Task material:
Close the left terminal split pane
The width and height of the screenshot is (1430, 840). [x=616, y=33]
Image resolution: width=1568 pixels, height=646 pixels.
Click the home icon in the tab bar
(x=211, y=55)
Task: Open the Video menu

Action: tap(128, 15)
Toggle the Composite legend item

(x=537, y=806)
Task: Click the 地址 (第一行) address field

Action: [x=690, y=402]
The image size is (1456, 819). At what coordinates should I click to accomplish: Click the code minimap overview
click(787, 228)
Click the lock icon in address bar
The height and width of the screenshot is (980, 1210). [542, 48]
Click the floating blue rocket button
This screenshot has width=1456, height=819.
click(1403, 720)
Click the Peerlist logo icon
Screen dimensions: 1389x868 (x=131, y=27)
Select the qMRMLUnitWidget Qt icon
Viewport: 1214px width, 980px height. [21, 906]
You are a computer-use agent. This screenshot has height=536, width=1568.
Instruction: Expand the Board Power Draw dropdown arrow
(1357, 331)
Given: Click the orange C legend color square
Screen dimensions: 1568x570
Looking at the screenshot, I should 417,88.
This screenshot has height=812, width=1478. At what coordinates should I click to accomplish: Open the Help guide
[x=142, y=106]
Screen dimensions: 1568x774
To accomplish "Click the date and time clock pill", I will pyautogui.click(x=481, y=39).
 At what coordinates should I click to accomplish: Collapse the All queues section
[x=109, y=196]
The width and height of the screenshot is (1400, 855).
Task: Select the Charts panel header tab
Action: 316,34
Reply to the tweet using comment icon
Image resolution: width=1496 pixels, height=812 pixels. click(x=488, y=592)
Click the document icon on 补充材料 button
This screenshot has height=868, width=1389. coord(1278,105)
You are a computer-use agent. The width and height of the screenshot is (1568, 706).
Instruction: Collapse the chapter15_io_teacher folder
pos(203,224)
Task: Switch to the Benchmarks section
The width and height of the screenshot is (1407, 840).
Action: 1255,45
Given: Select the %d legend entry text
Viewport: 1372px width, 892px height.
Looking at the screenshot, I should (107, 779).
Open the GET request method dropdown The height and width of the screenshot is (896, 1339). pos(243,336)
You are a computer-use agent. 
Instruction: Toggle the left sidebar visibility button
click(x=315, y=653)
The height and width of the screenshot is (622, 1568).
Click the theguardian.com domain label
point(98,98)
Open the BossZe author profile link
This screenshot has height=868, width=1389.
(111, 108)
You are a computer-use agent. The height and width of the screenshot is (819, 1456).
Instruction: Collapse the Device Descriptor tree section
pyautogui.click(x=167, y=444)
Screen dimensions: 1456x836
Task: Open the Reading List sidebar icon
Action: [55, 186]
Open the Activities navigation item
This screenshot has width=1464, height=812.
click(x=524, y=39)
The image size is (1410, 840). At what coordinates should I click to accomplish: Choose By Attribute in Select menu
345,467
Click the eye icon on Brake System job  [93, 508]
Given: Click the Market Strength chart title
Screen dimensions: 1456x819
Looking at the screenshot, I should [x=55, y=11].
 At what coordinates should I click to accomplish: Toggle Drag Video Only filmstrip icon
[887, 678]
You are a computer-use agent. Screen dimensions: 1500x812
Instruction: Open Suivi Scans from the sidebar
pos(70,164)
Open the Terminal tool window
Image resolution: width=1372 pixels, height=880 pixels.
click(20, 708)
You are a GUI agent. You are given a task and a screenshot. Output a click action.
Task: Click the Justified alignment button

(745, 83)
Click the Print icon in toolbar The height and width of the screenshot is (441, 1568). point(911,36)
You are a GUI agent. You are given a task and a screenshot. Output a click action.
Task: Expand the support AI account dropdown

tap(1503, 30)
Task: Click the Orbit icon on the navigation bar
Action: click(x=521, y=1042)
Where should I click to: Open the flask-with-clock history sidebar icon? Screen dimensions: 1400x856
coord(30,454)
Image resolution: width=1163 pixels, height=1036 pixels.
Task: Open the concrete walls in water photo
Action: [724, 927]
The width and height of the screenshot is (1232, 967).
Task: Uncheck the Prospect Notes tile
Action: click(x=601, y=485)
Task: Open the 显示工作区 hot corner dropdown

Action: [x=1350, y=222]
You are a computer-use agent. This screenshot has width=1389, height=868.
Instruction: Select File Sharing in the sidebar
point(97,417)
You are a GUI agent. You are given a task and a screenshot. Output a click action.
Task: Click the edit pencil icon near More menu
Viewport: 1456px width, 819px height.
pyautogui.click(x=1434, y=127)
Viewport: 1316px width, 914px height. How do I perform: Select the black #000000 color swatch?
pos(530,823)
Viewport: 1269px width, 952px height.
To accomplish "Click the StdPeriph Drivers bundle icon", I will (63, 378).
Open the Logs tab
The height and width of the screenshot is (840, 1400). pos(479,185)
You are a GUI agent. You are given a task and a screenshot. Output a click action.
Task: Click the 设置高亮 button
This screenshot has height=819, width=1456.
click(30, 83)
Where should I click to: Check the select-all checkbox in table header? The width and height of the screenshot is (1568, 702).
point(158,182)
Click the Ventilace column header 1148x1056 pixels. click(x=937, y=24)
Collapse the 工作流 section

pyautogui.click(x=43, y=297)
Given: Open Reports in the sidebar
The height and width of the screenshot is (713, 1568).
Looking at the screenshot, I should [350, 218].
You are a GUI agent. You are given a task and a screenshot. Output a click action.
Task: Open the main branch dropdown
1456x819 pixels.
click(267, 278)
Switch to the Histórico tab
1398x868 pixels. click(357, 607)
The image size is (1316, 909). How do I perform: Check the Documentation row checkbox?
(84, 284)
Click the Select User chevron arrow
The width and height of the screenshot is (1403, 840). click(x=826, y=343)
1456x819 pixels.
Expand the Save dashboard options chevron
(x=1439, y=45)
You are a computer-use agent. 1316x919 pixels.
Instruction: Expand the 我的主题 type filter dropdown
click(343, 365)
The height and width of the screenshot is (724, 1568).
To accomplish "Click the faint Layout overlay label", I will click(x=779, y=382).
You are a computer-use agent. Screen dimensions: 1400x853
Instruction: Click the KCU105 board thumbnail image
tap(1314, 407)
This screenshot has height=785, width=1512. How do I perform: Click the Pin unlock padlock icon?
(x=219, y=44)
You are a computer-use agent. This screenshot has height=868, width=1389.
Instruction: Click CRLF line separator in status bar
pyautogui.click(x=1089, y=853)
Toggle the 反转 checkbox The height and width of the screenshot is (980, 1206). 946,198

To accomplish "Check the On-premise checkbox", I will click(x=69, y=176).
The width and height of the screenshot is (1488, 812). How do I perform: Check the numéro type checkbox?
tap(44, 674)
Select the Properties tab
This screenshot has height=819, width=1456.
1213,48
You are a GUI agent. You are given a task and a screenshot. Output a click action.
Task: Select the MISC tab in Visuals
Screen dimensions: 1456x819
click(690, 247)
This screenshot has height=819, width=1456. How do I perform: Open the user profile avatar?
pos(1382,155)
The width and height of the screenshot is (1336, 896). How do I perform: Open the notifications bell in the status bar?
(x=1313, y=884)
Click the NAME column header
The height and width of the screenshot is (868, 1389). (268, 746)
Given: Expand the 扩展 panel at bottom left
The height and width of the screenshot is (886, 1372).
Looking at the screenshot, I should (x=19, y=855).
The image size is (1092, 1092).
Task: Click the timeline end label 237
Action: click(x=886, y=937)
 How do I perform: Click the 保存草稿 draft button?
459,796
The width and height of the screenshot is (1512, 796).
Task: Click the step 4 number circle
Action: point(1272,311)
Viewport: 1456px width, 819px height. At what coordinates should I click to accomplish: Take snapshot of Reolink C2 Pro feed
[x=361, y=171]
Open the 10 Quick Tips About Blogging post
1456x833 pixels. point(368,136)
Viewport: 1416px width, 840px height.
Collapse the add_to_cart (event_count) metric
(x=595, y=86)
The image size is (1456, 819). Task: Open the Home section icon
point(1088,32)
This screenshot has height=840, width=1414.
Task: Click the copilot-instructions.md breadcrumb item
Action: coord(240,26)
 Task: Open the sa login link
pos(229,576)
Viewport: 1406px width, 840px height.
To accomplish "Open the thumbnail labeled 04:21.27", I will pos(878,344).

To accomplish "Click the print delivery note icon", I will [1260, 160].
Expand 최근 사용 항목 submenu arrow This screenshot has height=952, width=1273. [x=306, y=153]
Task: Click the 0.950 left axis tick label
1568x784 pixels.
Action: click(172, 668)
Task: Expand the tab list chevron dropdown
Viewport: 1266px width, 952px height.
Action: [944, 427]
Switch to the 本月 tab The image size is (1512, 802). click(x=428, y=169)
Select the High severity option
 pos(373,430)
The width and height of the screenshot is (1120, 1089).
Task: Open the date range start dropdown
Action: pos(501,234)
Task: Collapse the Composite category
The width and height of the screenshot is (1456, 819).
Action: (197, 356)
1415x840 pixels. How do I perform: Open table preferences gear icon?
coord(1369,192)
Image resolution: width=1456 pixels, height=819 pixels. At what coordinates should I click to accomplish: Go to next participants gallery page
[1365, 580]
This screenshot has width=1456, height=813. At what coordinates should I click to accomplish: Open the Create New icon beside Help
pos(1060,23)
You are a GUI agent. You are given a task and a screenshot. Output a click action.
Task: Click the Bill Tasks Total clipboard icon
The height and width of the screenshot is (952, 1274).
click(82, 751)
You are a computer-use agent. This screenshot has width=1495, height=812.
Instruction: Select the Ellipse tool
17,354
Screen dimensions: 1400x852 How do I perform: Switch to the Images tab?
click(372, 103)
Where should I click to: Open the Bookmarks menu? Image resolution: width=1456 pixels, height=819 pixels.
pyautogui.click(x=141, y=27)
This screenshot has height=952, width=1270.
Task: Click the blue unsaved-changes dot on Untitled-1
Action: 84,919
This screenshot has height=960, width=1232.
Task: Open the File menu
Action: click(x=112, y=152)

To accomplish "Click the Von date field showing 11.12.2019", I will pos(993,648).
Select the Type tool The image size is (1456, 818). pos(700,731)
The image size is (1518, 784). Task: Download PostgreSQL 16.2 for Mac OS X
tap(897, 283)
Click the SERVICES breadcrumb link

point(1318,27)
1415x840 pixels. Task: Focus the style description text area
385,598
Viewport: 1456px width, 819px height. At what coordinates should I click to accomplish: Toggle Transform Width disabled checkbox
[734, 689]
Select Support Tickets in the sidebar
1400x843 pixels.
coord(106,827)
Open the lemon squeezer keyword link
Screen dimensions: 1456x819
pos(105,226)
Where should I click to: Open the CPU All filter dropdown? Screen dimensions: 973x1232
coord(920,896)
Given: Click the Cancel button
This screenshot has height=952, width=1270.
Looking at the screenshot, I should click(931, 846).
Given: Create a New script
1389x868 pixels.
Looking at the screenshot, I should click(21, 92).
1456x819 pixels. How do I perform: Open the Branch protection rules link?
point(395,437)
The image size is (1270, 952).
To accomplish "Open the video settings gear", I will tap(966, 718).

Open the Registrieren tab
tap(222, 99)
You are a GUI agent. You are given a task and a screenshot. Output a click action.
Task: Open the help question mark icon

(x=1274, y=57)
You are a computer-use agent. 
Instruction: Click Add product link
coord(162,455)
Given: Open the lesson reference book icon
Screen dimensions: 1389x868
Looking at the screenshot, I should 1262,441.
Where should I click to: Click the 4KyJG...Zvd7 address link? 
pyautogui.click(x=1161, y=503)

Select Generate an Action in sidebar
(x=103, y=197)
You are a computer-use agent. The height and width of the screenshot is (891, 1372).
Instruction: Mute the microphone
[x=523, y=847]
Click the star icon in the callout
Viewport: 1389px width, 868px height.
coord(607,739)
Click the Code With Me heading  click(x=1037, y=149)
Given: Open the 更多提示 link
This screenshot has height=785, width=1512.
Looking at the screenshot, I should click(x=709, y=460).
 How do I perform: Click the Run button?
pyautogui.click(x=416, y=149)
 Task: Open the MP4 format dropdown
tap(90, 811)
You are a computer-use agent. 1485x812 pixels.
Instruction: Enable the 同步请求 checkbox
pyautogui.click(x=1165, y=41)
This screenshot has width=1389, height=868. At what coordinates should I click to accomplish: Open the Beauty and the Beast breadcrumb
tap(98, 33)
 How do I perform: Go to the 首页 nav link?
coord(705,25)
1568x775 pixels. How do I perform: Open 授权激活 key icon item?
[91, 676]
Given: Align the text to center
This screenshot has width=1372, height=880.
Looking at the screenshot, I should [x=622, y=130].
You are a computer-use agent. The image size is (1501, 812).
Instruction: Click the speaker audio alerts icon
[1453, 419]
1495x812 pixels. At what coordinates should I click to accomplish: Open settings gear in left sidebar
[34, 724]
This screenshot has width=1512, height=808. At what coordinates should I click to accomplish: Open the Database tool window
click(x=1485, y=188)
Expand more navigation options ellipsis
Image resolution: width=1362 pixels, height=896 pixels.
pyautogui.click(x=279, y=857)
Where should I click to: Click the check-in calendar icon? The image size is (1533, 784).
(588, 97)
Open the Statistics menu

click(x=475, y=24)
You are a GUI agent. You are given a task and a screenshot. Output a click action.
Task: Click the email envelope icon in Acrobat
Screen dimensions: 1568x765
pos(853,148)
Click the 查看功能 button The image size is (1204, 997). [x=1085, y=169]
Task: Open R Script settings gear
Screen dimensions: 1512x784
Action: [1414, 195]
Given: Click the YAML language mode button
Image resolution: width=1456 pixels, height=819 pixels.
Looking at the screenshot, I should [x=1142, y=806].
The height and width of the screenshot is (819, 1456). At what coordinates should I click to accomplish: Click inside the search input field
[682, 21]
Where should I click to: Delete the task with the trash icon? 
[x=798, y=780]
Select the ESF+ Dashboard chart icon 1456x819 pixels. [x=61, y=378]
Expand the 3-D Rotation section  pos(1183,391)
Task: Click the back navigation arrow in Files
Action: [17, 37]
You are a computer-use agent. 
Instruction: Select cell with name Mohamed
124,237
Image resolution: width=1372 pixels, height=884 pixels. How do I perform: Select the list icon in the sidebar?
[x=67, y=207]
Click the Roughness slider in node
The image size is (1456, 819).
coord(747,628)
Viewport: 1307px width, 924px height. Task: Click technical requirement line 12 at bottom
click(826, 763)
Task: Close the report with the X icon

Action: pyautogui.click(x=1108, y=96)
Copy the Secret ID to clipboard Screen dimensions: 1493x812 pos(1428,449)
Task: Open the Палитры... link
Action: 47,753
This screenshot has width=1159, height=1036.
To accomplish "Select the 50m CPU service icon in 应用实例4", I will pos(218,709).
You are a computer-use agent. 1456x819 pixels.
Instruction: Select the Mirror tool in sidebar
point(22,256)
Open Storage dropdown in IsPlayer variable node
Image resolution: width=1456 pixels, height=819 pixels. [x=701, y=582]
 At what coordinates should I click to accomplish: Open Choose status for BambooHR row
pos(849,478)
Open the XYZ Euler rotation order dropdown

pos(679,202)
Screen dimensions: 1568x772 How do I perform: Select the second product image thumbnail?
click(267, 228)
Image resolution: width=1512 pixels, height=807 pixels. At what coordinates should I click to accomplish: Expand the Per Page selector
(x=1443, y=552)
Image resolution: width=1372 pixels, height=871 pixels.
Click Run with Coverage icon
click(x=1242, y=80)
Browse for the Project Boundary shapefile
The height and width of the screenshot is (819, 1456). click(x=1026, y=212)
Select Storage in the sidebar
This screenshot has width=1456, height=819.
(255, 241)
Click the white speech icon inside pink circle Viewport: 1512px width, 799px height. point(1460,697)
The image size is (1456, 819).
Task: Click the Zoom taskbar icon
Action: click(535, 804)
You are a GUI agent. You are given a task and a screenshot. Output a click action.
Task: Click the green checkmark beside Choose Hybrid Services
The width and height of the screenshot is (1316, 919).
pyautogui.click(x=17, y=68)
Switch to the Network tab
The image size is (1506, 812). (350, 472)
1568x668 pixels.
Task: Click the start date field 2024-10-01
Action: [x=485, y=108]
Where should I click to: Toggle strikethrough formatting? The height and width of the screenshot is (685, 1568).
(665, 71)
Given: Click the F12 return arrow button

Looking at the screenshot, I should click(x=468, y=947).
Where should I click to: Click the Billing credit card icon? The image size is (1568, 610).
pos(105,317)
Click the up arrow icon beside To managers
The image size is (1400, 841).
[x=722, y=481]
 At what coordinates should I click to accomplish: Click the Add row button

Work to be completed: Search the entries for the string "will" and return each line where it turns up.

Expected output:
To accomplish "Click the date and time clock pill", I will pyautogui.click(x=481, y=39).
To accomplish "Click the StdPeriph Drivers bundle icon", I will (63, 378).
To accomplish "Click the faint Layout overlay label", I will click(x=779, y=382).
To accomplish "Check the On-premise checkbox", I will click(x=69, y=176).
To accomplish "Open the thumbnail labeled 04:21.27", I will pos(878,344).
To accomplish "Click the print delivery note icon", I will [1260, 160].
To accomplish "Click the Von date field showing 11.12.2019", I will pos(993,648).
To accomplish "Open the video settings gear", I will tap(966, 718).
To accomplish "Select the 50m CPU service icon in 应用实例4", I will pos(218,709).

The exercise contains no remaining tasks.